Today, Shein and her husband, Steve Pilarski (also the child of entrepreneurs), own a multimillion-dollar bakery business in San Marcos, California, supplying pastries to coffee shops from Los Angeles to the Mexican border. They love the excitement, the creativity and the challenge of running the company, and they want to pass on that entrepreneurial spirit to their three children.
Nobody's sure if great entrepreneurs are born or made, but parents and schools around the United States have been embracing the value of teaching entrepreneurship to kids. From the venerable Junior Achievement Inc., an organization that reaches 4 million young people nationwide each year, to the mom and dad who bring their small-business problems to the dinner table each night, America's next generation is grabbing a ride on the entrepreneurial tidal wave. A recent Junior Achievement poll showed that nearly 75 percent of teens indicated they would like to start their own businesses someday.
So Much to Gain
The benefits of teaching kids how to run a business are endless, according to Doug Miller, director of Children and Youth Entrepreneurship Education at the Ewing Marion Kauffman Foundation, a nonprofit organization dedicated to fostering entrepreneurship. "Kids gain life skills like responsibility, follow-through and communication. They learn business skills, like how to manage scarce resources," he says. "But most important, kids gain tremendous self-esteem as they try to overcome obstacles or see their ideas start to work. It all sounds too good to be true, but we have 20-plus years of research that says it is [true]."
There are a variety of ways for kids to sample from the business buffet of life. In the Shein-Pilarski household, the kids come to the bakery from the time they're born. "I'd show up to a customer meeting with a plate of scones in one arm and Spencer in the other," remembers Shein. "We share our enthusiasm with the kids, our love for what we do every day." Shein and Pilarski also talk about the bakery's problems in front of the kids-but not always all the ramifications. "We may lose a big customer, and Steve and I are thinking to ourselves 'How are we going to pay the mortgage?' We may share the information, but not our fears."
For other business owners, like Dr. Chris Miller, 53, psychologist and founder of the brainstorming and product design firm Innovation Focus Inc., raising entrepreneurial kids means giving his children a significant role in the business. When each of his sons reached the ripe old age of 10, Chris let them tag along to client meetings to participate. Some companies were skeptical when the junior help walked in the door. But it made sense to include them in his line of work, explains Chris. "For example, teenagers get headaches, too, so it was important for the client team from Excedrin to hear young people's attitudes toward headaches, how they feel about taking medicine," he says.
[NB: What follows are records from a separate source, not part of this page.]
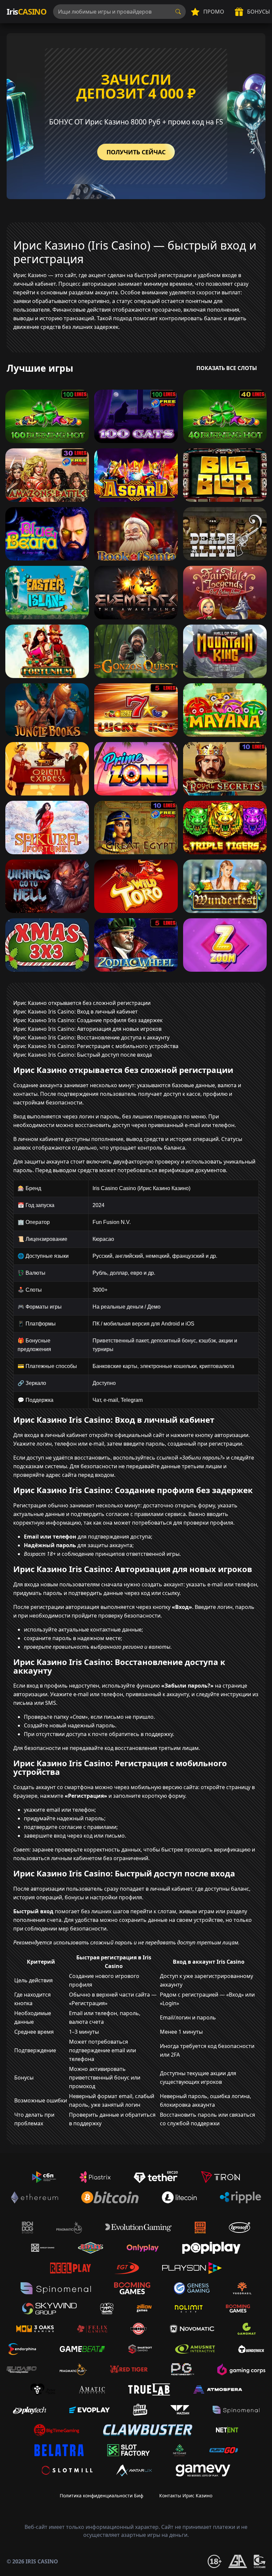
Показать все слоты (226, 368)
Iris (26, 11)
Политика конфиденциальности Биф (101, 2495)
And what do the kids say? Chris' son Noah, a twelfth-grader who plays on his school's lacrosse team, gets a huge kick out of the whole experience. "I love to travel. I've gone with my dad to Chicago, New York, Colorado. I help get the session ready, like laying out name cards, hanging up displays." But he's most proud of his ideas. "After a big idea session, my mind is empty. I'm exhausted, but it's a good exhaustion. Like I've done something valuable." The approach also seems to be working for Chris' business. Innovation Focus, based in Lancaster, Pennsylvania, won the 2002 Ernst & Young Entrepreneur of the Year Award for Services in Central Pennsylvania.